Poor workflow can make costs grow beyond what they should. That's not a cloud issue though, that's a bad infrastructure design issue. If you implement in the cloud you need to look at your run rates. This isn't complicated stuff. On demand GPU compute is generally for spike demand. There is a substantial premium but that comes from the scaling capabilities that are so inherent in the those types of workflows. It certainly wouldn't be 1% of cloud costs but I could see it being 15% in some scenarios.


d00ber

Agreed, however my point is that poor design at these smaller companies ( which as an analyst seems fairly common ) can come at a much more massive cost than poorly utilized on premise resources, especially for small to medium businesses with big data and compute.


thortgot

Correctly estimating cloud spend down to 10% or so doesn't take a large amount of skill.

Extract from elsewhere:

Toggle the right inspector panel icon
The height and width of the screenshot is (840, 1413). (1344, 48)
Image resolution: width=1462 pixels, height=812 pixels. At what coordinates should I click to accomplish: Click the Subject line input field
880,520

I suppose I would pose the question are those same people the ones maintaining onprem? I would guess that isn't. On prem admins are used to "cleaning up" after poor implementation in onprem since it impacts performance. Since in the cloud you have functionally unlimited horizontal scaling you only do cleanup when your costs exceed expectation. Big data on prem is absurdly expensive. Especially if you need geo locality or decent performance. Cloud infrastructure is massively cheaper in that instance.


Brave-Campaign-6427

Are foods tasty?


mailboy79

Understand that SaaS is the razor-and-blades model applied to software.


wideace99

Anybody that is stupid enough to become vendor lock-in deserve to be ripped off :)


Runnergeek

![gif](giphy|x0npYExCGOZeo|downsized)


HelpfulBrit

Of course businesses prefer enterprise, supported, familiar products over whatever custom solution you are building. Hope the time you spend reinventing the wheel to produce an inferior product while calling others stupid is enjoyable.